Même le vrai semble flou. Plus flou que le faux. Contre les murs, le faux est vrai. Le vrai est faux. Flou. Passer entre les murs. Et l’angoisse. Toucher les murs. Le long du couloir. Longer les murs. Disparaître. Revenir. Aspiration. Accrochée. Décrochée. Apeurée. Disons que l’angoisse, c’est la nuit à l’envers. Le flash. Un seul. Comme une photographie discrète. Pour immortaliser.
«Partout. Partout. Pas de lien qui. Je suppose que vous savez… Elle. Balance des bras. Elle. S’arrête.» Epuisée. S’arrête. Voilà que. Vous savez. Ne produisent plus rien. Nager dans l’air. Le brasser. L’embrasser. Absolument rien. «Ce phénomène, c’est un phénomène en tant que phénomène. Une étonnante épidémie. D’une gravité. Je suppose que vous, vous savez. Ce La. Cela se. Propage. Vol d’un insecte. Quatre-vingts pourcents en quelques mois. Pourcents. En quelques mois. Quatre-vingts pourcents en quelques mois. Morts Un mort traverse la pièce. «Volatilisé. Annihilé. L’immensité Les bras en croix. La gravité. Courber le dos. «Pour sonner le glas. Vous savez? Le glas! Einstein Lancer. «Déjà. Einstein. Prétendument. Quatre âmes nées. Soixante millions derrière, c’était normal. En tant que phénomène
Ambiance froide. La «responsabilité indubitable. La responsabilité partout. Pas de lien. Je suppose que Meurent-ils? Où vivent-ils? Où agonisent-ils? Et ses pattes… Et son corps… Et ce corps de danseuse allongé dans une lumière qui tomberait du ciel.
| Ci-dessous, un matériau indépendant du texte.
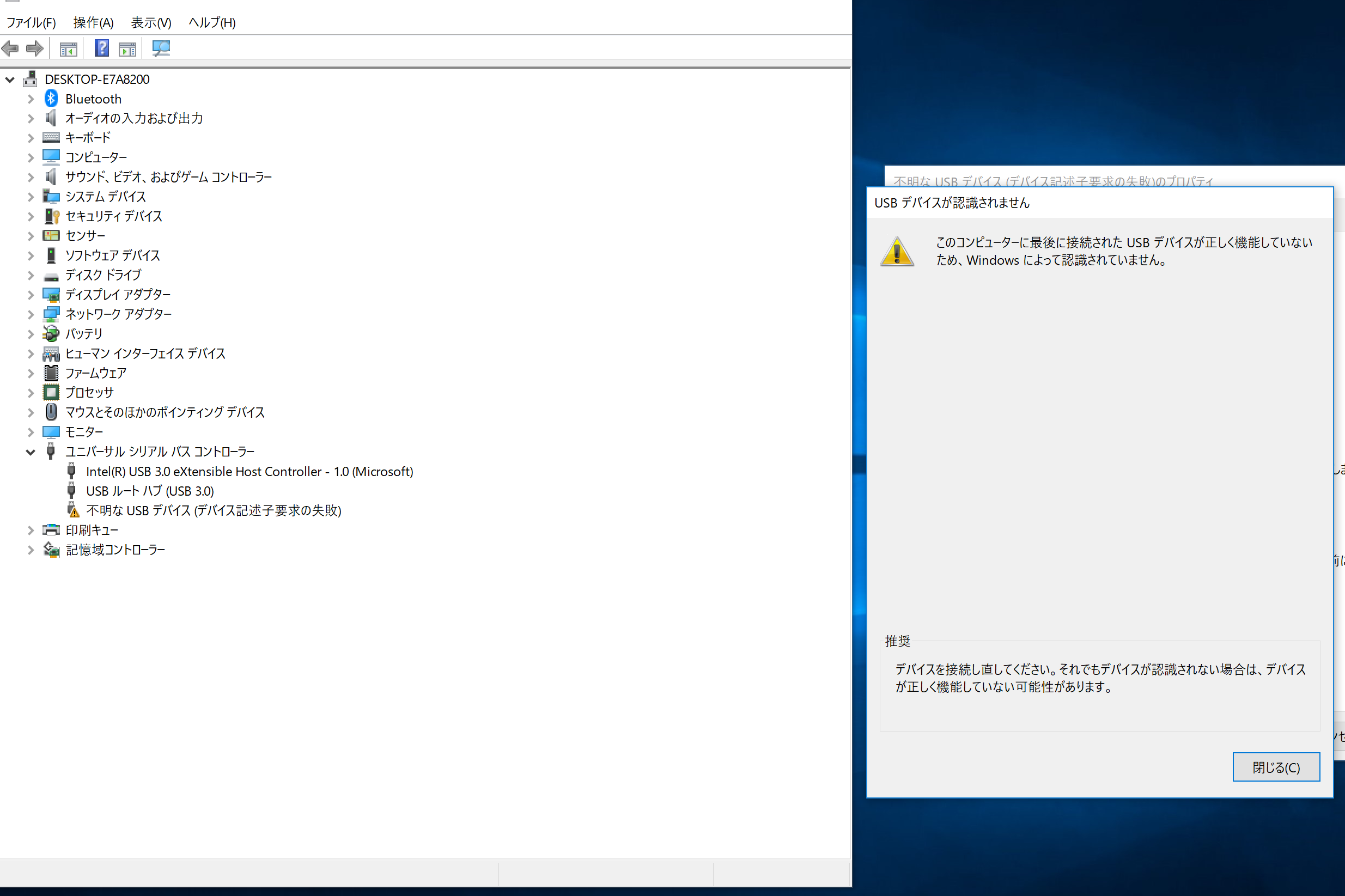Toggle visibility of バッテリ device category
This screenshot has width=1345, height=896.
tap(29, 333)
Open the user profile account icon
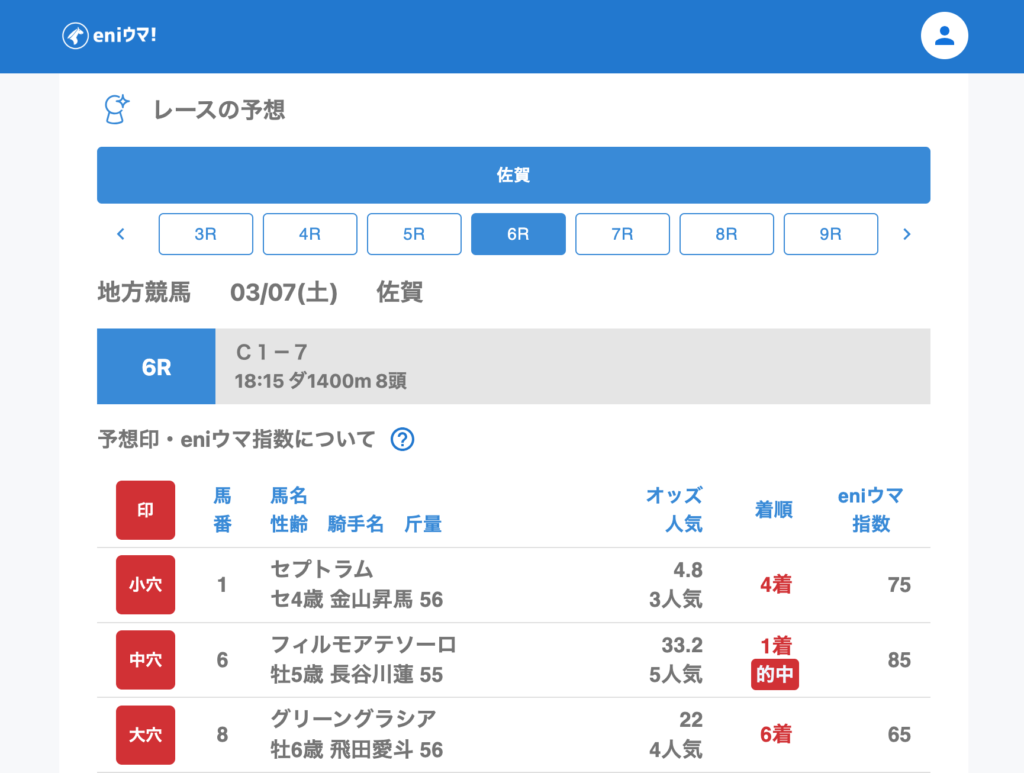Image resolution: width=1024 pixels, height=773 pixels. tap(944, 36)
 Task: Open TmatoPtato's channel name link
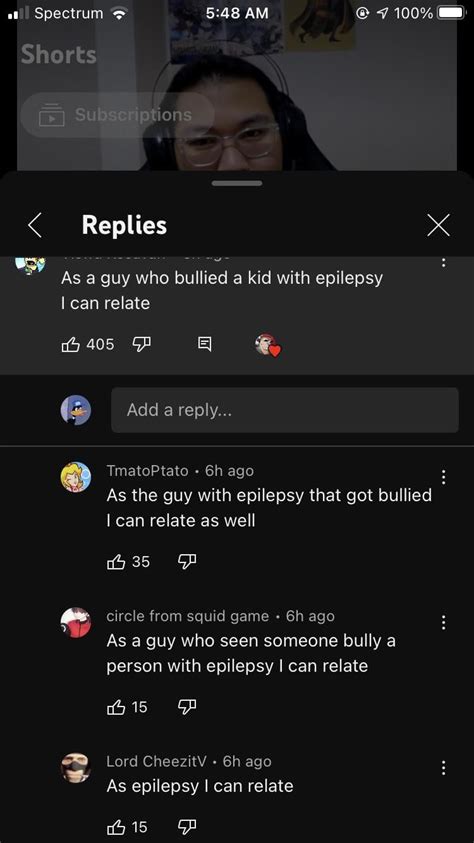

L’angoisse. La peur. La peur de la mort. Une inconnue d’équation. Le souffle qui s’arrête après s’être accéléré. L’angoisse. Le mal. C’est sûr, elle va mourir. Nous allons tous mourir un jour. Mais pas maintenant. Même le drap humide ne la fera pas mourir. Le plancher craque. La porte grince. La nuit ferme ses verrous. La table se couche. L’angoisse se blottit au creux du ventre. Sensuelle encore dans son approche de l’ailleurs. D’un endroit. Du vide. Le vide d’un autre endroit. S’essuyer la bouche. Balancer. Grincer. Se relâcher. S’agripper. Entre les deux. Les verrous de la porte. Les deux eaux. Se recroqueviller. Se battre. Se débattre. Ramper. S’agripper davantage. Rejeter son corps à la vie. Sur la rive droite. Dans l’angoisse. Tourner en carré. L’image tremble. Les insectes reviennent. Et survolent l’angoisse. Courir. Tenir. Courir. Tenir. L’angoisse a peur elle aussi. Du vide. Du grand saut. Du grand saut dans le vide. Les verrous. L’angoisse. Fermer les émotions. Les survoler comme sur la piste. Décoller. S’éloigner. Dans un papier, en semi transparence, en semi opacité. Corps plié. La ville. L’envol. Le survol. Au ralenti. Devenir un ange. L’enveloppe de l’ange. Les ailes du désir, Wim Wenders. S’en défaire. Oui. La 7e Symphonie de Beethoven retentit. Des anges perdent leurs plumes de papier. «Secrète douleur. J’attends. J’irai. Par les chemins. A l’Ouest. Ensoleillé. Le numéro complémentaire. Les viandes contaminées. Je sais que la banquise…. Demain. Foutue. L’inflation. Un tsunami. La télévision. Le pétrole
La toile déchirée. L’orage. L’éclair. Le tonnerre. La 7e Symphonie de Beethoven. Aspiration. La neige. Un peu. Ou la pluie. Le vent. Le réchauffement de la planète. «Fondu. A la dérive. Demain… Demain… Demain… Demain, dès l’aube, dès l’heure où blanchira la campagne, je partirai. Vois-tu?»